Sir: Ruth Kelly is right ("Kelly tears up schools' reading policy", 2 December): our knowledge of the best way to teach reading has moved on since 1997, thanks to the insight that successful teachers and schools might have something to teach us. But what large studies on both sides of the Atlantic have shown is not that synthetic phonics is the golden gateway. They tell a rather different story.
The most effective teachers use a variety of approaches, with a clear focus from the start on both the technical aspects and the making of meaning. They put a high premium on engaging their pupils, helping them to see reading as a way of enlarging their experience, not just as a set of exercises to be carried out to please the teacher. Effective teachers recognise that children need to read large amounts of engaging text to become better at it.
They certainly teach phonics, but many use a combination of synthetic and analytic phonics, so that children learn to spot patterns and draw analogies. In this way they are enabled to tackle words such as "fall" and "fast", where, although the spelling is regular, the vowels are not readily amenable to "sounding out". In addition, effective teachers teach essential but annoyingly irregular words such as "was" and "you" as sight words.

++++

Exercise 1:
In the letter on teaching reading, which two irregular words are given as examples that effective teachers teach as sight words?
The letter on teaching reading has no connection to the records that follow it.

++++

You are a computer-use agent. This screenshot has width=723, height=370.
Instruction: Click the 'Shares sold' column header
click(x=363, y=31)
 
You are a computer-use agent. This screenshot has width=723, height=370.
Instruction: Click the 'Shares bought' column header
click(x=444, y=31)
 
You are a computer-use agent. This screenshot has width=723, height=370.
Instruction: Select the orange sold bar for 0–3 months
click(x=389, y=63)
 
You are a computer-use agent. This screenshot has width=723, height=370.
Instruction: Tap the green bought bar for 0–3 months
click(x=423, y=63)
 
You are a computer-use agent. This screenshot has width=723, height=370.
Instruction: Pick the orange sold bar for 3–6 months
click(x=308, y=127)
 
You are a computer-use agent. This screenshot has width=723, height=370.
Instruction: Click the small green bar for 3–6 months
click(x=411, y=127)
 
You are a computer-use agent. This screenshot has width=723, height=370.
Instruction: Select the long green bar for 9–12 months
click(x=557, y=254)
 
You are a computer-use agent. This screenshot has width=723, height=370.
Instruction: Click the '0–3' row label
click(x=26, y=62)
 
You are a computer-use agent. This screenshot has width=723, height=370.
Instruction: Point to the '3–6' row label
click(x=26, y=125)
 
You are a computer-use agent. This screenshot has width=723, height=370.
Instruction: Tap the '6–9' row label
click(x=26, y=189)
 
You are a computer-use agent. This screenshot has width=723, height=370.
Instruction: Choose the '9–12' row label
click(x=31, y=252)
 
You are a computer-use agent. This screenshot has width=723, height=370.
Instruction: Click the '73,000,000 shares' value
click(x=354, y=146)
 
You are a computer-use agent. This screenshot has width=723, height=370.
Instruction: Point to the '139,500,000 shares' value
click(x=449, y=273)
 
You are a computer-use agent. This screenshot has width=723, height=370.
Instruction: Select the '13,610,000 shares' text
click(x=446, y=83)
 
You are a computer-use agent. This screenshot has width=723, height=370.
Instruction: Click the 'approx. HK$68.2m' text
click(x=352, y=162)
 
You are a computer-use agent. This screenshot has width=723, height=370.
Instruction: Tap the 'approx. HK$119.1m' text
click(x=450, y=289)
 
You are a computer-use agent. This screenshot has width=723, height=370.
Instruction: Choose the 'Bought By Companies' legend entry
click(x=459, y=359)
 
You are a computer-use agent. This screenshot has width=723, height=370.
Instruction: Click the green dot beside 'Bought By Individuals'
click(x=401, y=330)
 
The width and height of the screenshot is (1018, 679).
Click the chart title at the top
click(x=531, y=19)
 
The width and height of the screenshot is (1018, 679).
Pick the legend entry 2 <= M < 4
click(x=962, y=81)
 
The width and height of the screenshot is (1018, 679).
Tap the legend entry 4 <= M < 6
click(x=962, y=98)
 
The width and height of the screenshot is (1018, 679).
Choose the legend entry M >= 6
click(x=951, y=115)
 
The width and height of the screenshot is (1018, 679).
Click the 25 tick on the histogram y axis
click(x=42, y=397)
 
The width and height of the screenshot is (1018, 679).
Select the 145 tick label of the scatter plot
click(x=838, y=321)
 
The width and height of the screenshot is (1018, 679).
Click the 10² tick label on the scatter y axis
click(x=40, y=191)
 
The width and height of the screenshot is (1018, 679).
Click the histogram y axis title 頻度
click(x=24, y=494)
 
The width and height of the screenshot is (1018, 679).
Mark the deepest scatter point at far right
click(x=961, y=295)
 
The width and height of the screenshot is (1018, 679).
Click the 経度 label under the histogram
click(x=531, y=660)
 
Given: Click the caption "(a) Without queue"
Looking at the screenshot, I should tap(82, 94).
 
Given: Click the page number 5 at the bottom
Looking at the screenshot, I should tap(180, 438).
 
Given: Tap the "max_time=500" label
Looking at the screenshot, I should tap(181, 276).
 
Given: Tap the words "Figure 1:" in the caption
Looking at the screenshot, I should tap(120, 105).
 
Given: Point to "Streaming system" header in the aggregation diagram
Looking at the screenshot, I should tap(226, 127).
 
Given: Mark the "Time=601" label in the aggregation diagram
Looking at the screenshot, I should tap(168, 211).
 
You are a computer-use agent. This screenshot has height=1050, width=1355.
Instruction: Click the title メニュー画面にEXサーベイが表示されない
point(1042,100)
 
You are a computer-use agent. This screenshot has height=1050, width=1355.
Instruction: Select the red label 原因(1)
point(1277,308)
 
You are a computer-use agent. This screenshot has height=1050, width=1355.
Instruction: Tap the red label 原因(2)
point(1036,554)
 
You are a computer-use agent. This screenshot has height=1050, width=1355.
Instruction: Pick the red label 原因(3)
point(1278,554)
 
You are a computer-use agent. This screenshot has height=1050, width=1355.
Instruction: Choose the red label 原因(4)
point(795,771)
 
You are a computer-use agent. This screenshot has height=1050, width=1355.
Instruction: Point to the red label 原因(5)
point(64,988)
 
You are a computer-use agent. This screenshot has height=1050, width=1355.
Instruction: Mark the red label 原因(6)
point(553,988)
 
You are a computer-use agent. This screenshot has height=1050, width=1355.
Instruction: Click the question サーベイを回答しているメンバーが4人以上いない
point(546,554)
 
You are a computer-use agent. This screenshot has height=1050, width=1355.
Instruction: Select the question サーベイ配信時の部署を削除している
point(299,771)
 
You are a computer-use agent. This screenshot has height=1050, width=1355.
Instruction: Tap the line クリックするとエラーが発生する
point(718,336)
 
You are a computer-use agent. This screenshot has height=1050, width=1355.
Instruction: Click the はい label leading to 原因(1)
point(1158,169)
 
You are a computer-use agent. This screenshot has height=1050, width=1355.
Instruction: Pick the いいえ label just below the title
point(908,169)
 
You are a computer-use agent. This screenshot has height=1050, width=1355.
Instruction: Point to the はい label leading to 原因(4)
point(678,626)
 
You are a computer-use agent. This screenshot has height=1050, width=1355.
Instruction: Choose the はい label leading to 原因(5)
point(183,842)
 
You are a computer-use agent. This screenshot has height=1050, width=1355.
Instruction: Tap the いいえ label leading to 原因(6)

++++

Exercise 2:
Present the records, from the start of the records through the line that contains "click(x=557, y=254)", as a Markdown table with the columns Row and Line, omitting blank lines.

Written answer 1:
"Was" and "you."

Written answer 2:
| Row | Line |
|---|---|
| 1 | You are a computer-use agent. This screenshot has width=723, height=370. |
| 2 | Instruction: Click the 'Shares sold' column header |
| 3 | click(x=363, y=31) |
| 4 | You are a computer-use agent. This screenshot has width=723, height=370. |
| 5 | Instruction: Click the 'Shares bought' column header |
| 6 | click(x=444, y=31) |
| 7 | You are a computer-use agent. This screenshot has width=723, height=370. |
| 8 | Instruction: Select the orange sold bar for 0–3 months |
| 9 | click(x=389, y=63) |
| 10 | You are a computer-use agent. This screenshot has width=723, height=370. |
| 11 | Instruction: Tap the green bought bar for 0–3 months |
| 12 | click(x=423, y=63) |
| 13 | You are a computer-use agent. This screenshot has width=723, height=370. |
| 14 | Instruction: Pick the orange sold bar for 3–6 months |
| 15 | click(x=308, y=127) |
| 16 | You are a computer-use agent. This screenshot has width=723, height=370. |
| 17 | Instruction: Click the small green bar for 3–6 months |
| 18 | click(x=411, y=127) |
| 19 | You are a computer-use agent. This screenshot has width=723, height=370. |
| 20 | Instruction: Select the long green bar for 9–12 months |
| 21 | click(x=557, y=254) |